Projection of Dirichlet distribution

probabilityprobability distributions

Suppose we have a random vector $(X_1,\dots,X_n)\sim Dir(\alpha_1,\dots,\alpha_n)$.

What is the distribution of $(X_1,\dots,X_n\mid X_1=x)$?


Intuitively, I would think a set value of $X_1$ does not affect the proportion between other random variables in the vector, i.e., the remaining random variables are distributed according to a scaled down version of a Dirichlet distribution: $(X_2,\dots,X_n)\propto (1-x) Dir(\alpha_2,\dots,\alpha_n)$. However, I am not sure how to prove this rigoroulsy.

Under the assumption that the pdf $f'$ of the Dirichlet distributed with $X_1$ projected away obeys $f(x_2,\dots x_n;\alpha_2,\dots,\alpha_n)\sim \prod_{i=2}^n x_i^{\alpha_i-1}$ it is easy to show that the claim above holds, but I am again not sure how to argue that this assumption indeed holds.


Bulding on @Renato Fernandes comment:

By conditional probability we have

$f_{X_2,\dots,X_n\mid X_1}(x_2,\dots,x_n\mid x)=\frac{f_{X_1,\dots,X_n}(x,x_2,\dots,x_n)}{f_{X_1}(x)}$

where the pdf in the numerator is the standard Dirichlet pdf and in the denonimator we have a Beta distribution pdf as $X_1\sim B(\alpha_1,\sum_{i=2}^n \alpha_i)$. Plugging this in:

$
\begin{align}f_{X_2,\dots,X_n\mid X_1}(x_2,\dots,x_n\mid x)
=&\frac{f_{X_1,\dots,X_n}(x,x_2,\dots,x_n)}{f_{X_1}(x)} \\
=&\frac{\frac{1}{B(\alpha_1,\dots,\alpha_n)}\prod_{i=1}^n x_i^{a_i-1}}{\frac{1}{B(\alpha_1,\sum_{i=2}^n \alpha_i)}x^{\alpha_1-1}(1-x)^{\sum_{i=2}^n \alpha_i}} \\
=&\left(\frac{1}{B(\alpha_2,\dots,\alpha_n)} \prod_{i=2}^n x_i^{\alpha_i-1}\right) \frac{1}{(1-x)^{\sum_{i=2}^n \alpha_i}}
\end{align}
$

Now the first part is almost the pdf of a Dirichlet again.

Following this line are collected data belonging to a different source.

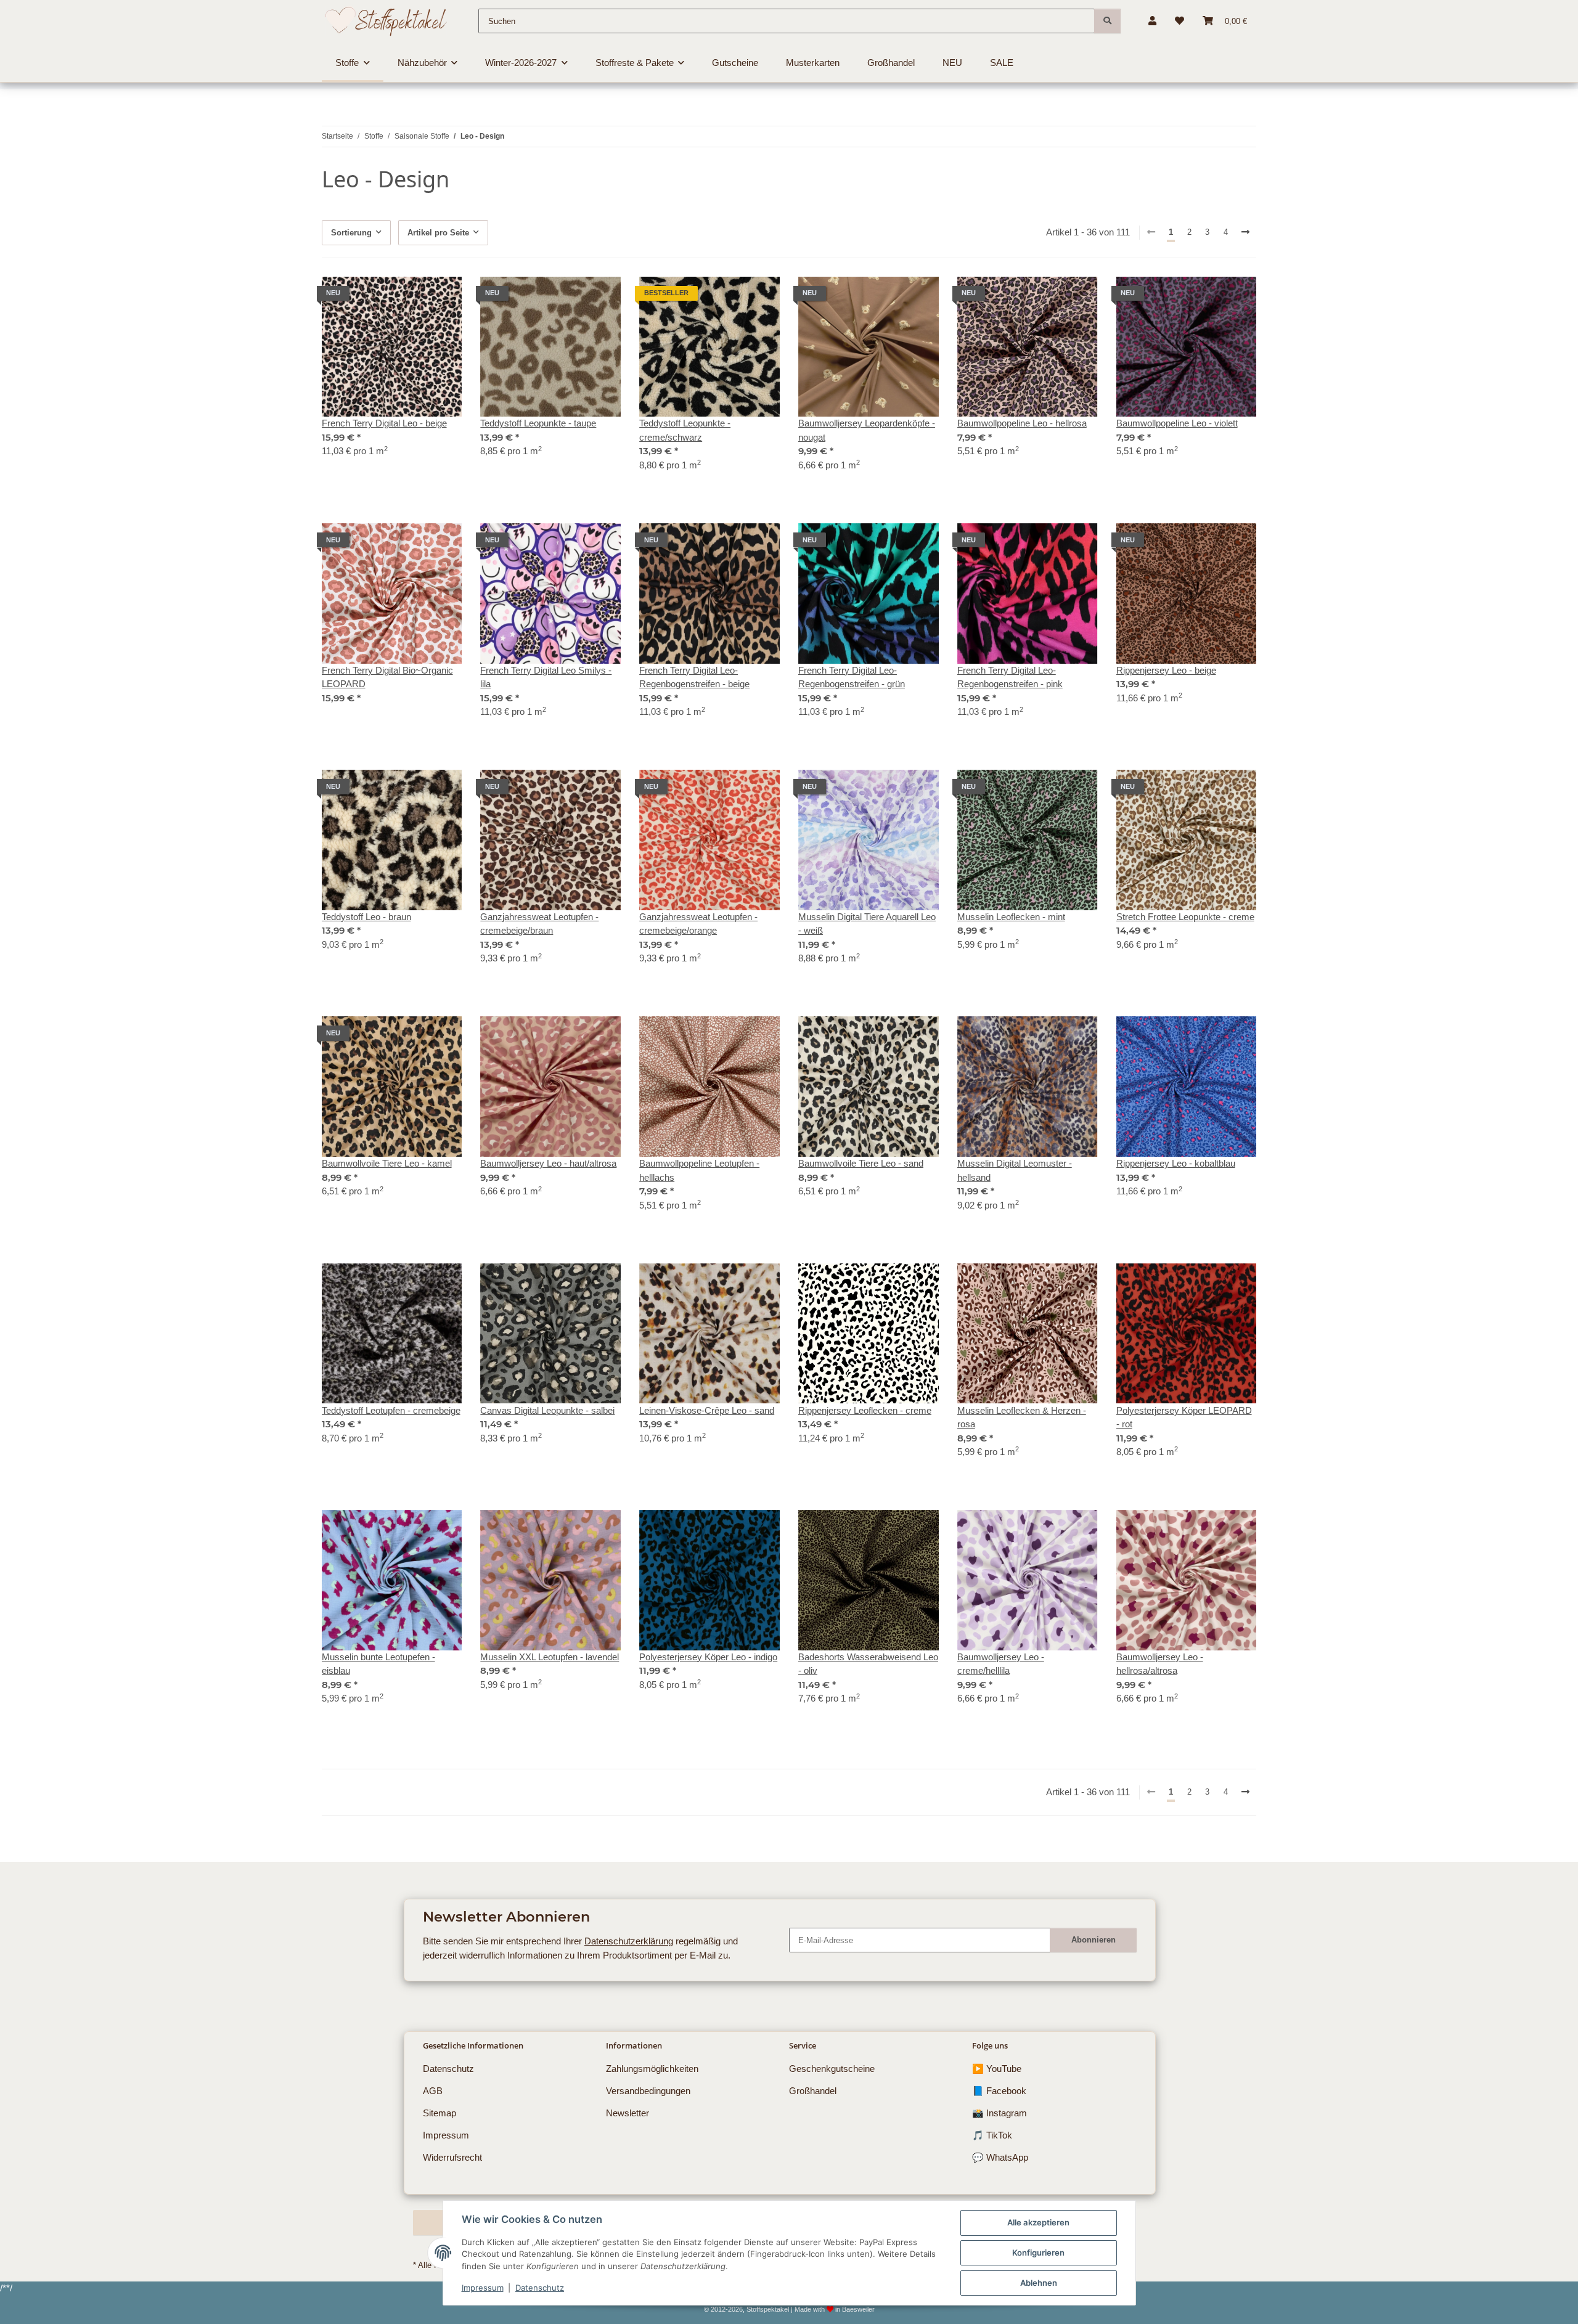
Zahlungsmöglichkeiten (652, 2068)
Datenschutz (539, 2288)
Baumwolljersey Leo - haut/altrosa (548, 1163)
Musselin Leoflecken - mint (1011, 916)
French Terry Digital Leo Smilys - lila (545, 677)
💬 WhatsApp (1000, 2157)
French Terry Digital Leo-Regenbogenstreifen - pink (1010, 677)
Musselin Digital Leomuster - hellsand (1014, 1170)
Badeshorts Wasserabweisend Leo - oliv (868, 1664)
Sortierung (351, 232)
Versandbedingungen (648, 2090)
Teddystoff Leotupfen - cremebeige (391, 1410)
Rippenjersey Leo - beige (1166, 670)
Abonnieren (1093, 1939)
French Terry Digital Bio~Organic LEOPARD (387, 677)
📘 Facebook (999, 2090)
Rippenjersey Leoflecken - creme (864, 1410)
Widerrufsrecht (452, 2157)
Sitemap (439, 2113)
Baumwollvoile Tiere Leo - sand (860, 1163)
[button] (1152, 21)
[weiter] (1246, 232)
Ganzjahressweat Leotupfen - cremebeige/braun (539, 923)
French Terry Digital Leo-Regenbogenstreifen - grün (851, 677)
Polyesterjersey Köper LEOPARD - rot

The subtle difference is that the support of this pdf is defined by $\sum_{i=2}^n x_i = 1-x$ instead of the sum being $1$ as for a standard Dirichlet distribution. We can fix this by scaling each variable and define $x'_i=x_i/(1-x)$. We then have

$f_{X_2,\dots,X_n\mid X_1}(x_2,\dots,x_n\mid x)=\left(\frac{1}{B(\alpha_2,\dots,\alpha_n)} \prod_{i=2}^n x_i'^{\alpha_i-1}\right)\frac{1}{(1-x)^{n-2}}$

Now here's where I'm confused: As this is still a pdf, this should integrate to $1$. The first (bracketed) part is a standard Dirichlet distribution as we made sure the support is exactly all vectors $(x_2,\dots,x_n)$ summing to $1$. So this should also integrate to $1$. However, the second term is constant for a given $x$, so the integral would be $\frac{1}{(1-x)^{n-2}}$ which cannot be. So where is my mistake in the derivation?

The mismatch seems to stem from the fact that the exponents in the pdf are reduced by $1$, but when determining the parameters of the marginal distribution of $X_1$, we just sum all parameters $\alpha$.

Best Answer

You have some small mistakes:

  • First the beta distribution density is: $$f_{X_1}\left(x\right) = \frac1{B\left(\alpha_1, \sum_{i=2}^n \alpha_{i}\right)} x^{\alpha_1 - 1} (1-x)^{\sum_{i=2}^n \alpha_i - 1}$$

  • Second when you do a subtitution you need to multiply by the Jacobian of the transformation. Let $U_j = \displaystyle\frac{X_j}{1-x}$, $$f_{U_2,\ldots,U_n}\left(u_2,\ldots,u_n\right) = f_{X_2,\ldots,X_n | X_1}\left(x_2,\ldots,x_n|x\right) \times \left|\frac{\partial U}{\partial X}\right|^{-1} = \cdots$$

Can you continue from here?